SUPPLIED DATA:
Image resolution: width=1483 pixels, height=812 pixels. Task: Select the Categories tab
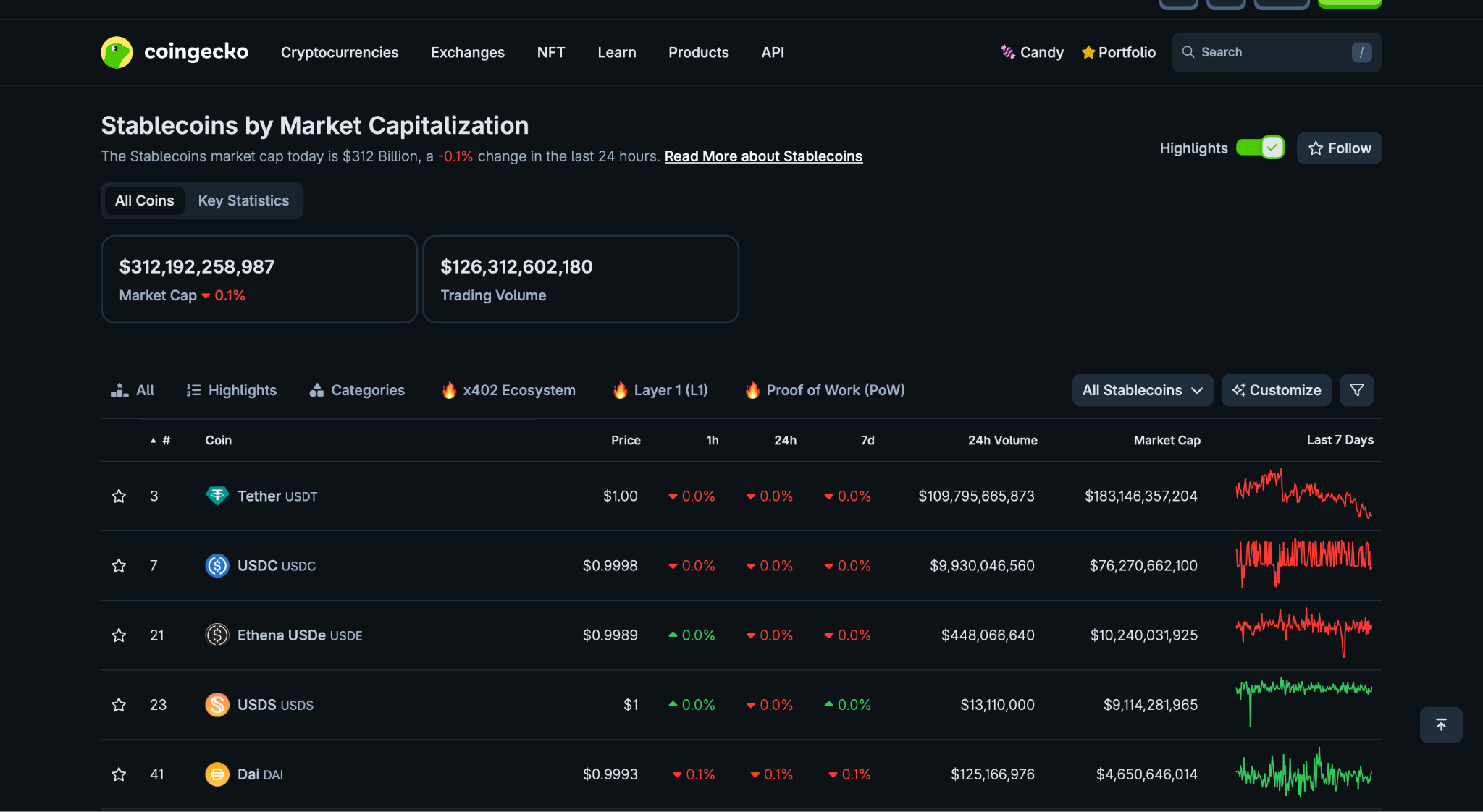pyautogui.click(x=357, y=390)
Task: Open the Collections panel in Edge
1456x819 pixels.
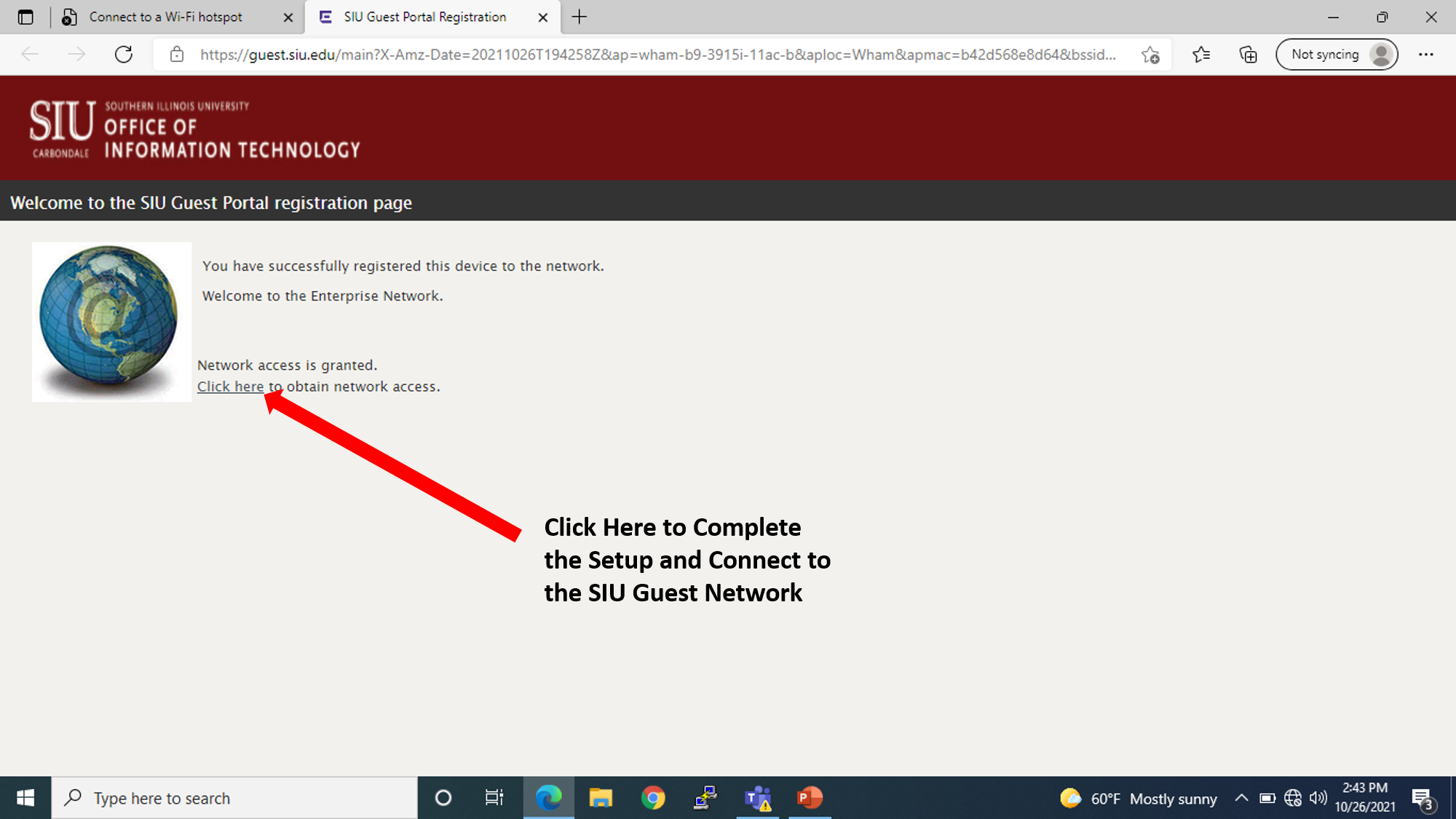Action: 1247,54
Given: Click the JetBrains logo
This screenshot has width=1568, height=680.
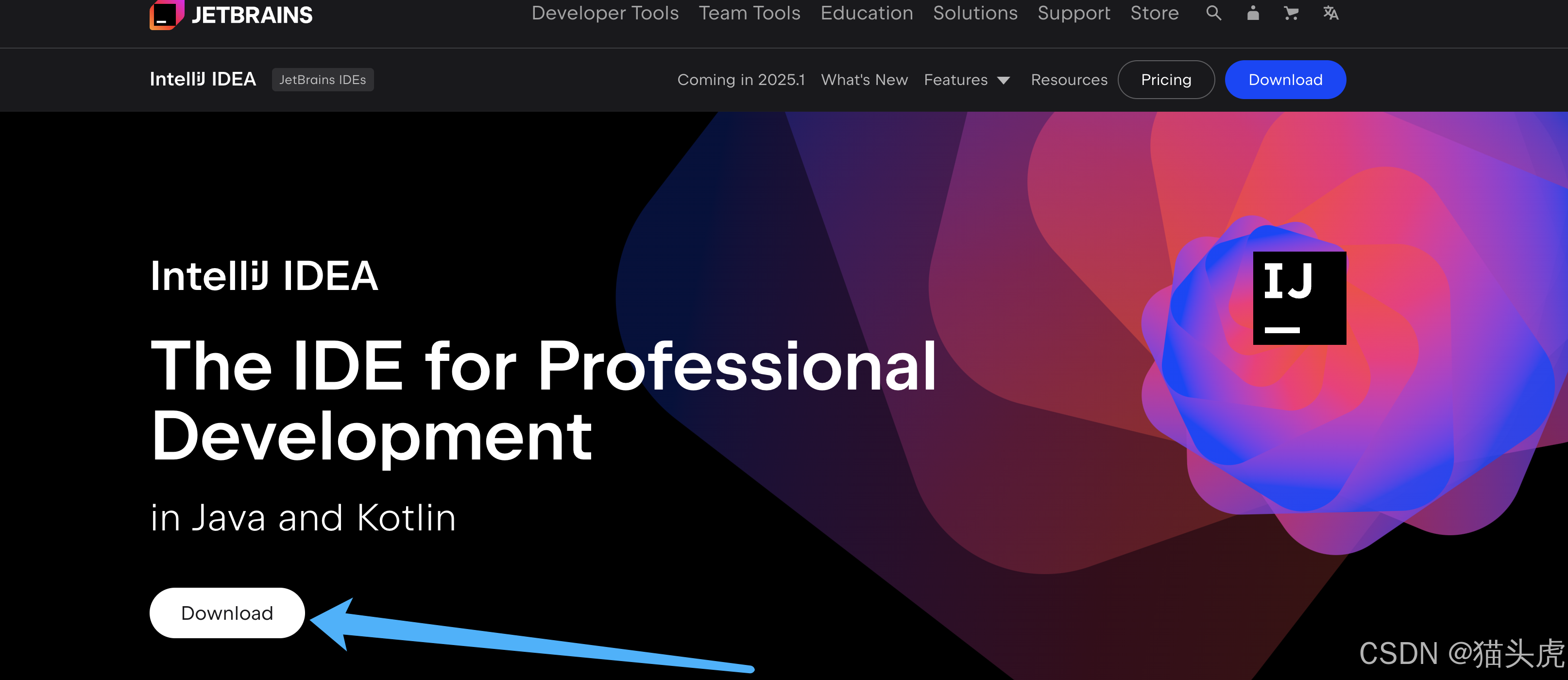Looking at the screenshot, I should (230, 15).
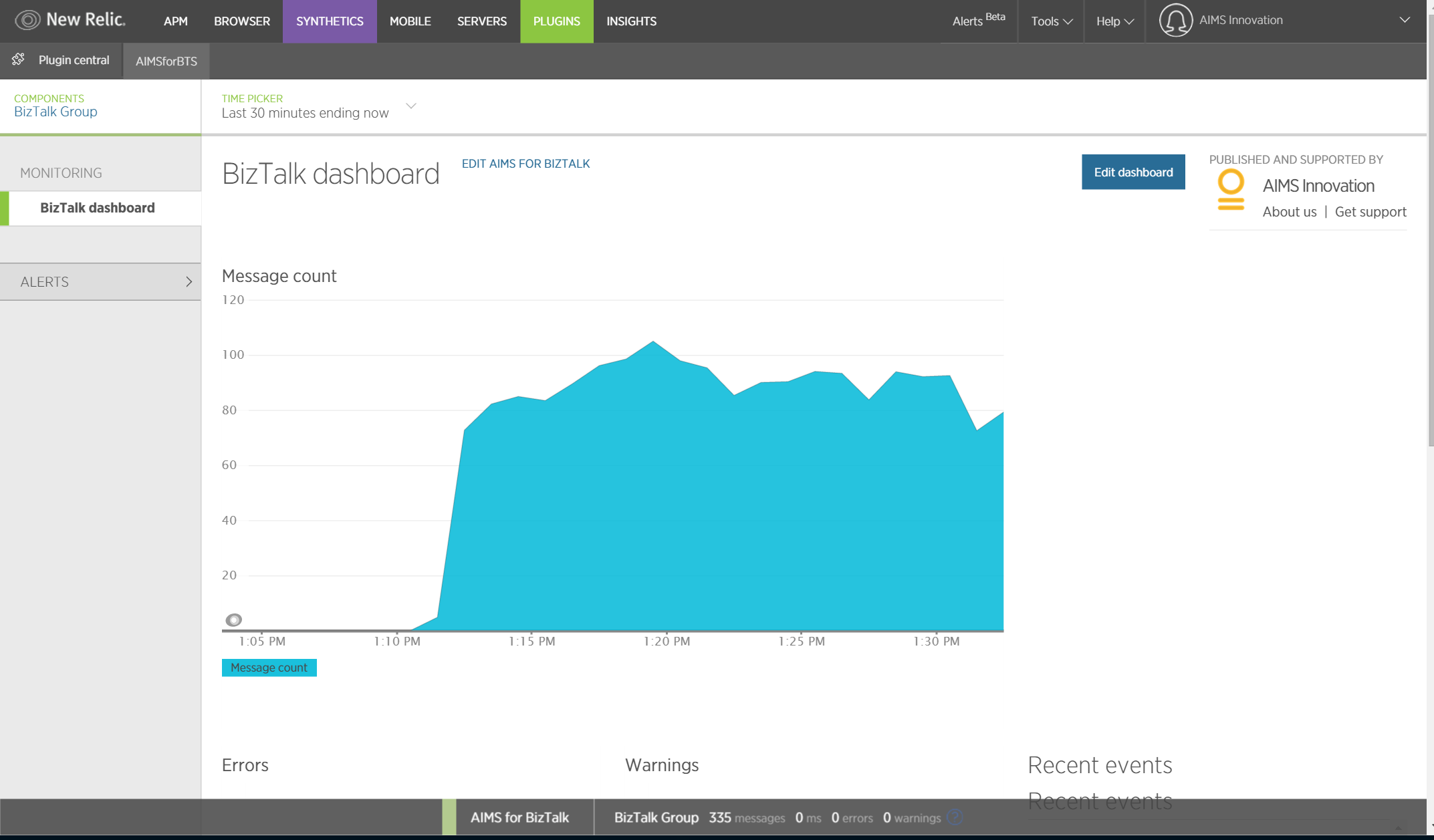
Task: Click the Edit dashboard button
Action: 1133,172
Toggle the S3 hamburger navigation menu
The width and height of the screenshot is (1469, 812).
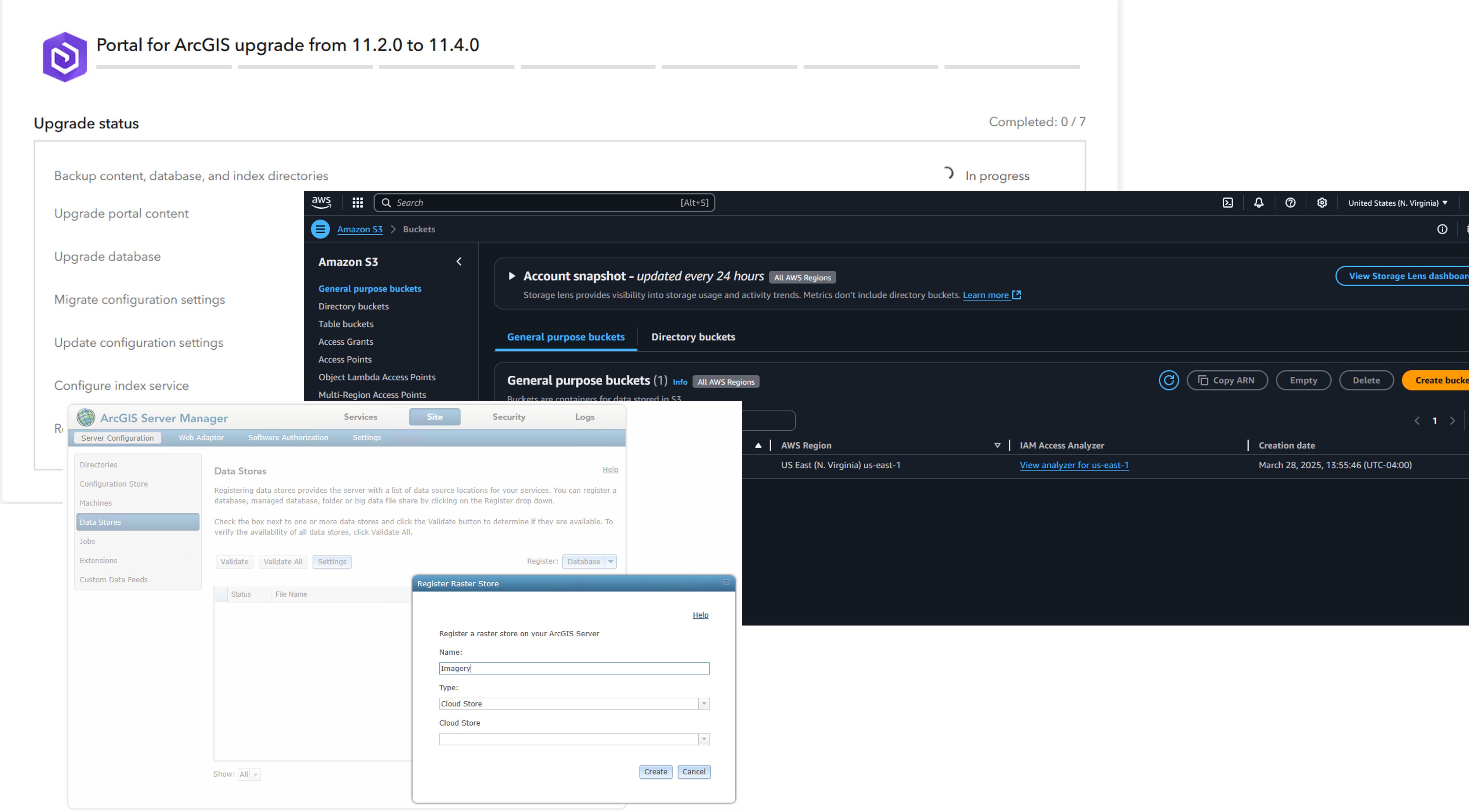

YOUR TASK: The data above must be copied exactly. Leave out the pictures.

COMPLETED TASK:
Image resolution: width=1483 pixels, height=812 pixels. Task: Select the Categories tab
pyautogui.click(x=357, y=390)
Task: Open the Collections panel in Edge
1456x819 pixels.
Action: 1247,54
Given: Click the JetBrains logo
This screenshot has width=1568, height=680.
Looking at the screenshot, I should (230, 15).
Task: Click the Edit dashboard button
Action: 1133,172
Toggle the S3 hamburger navigation menu
The width and height of the screenshot is (1469, 812).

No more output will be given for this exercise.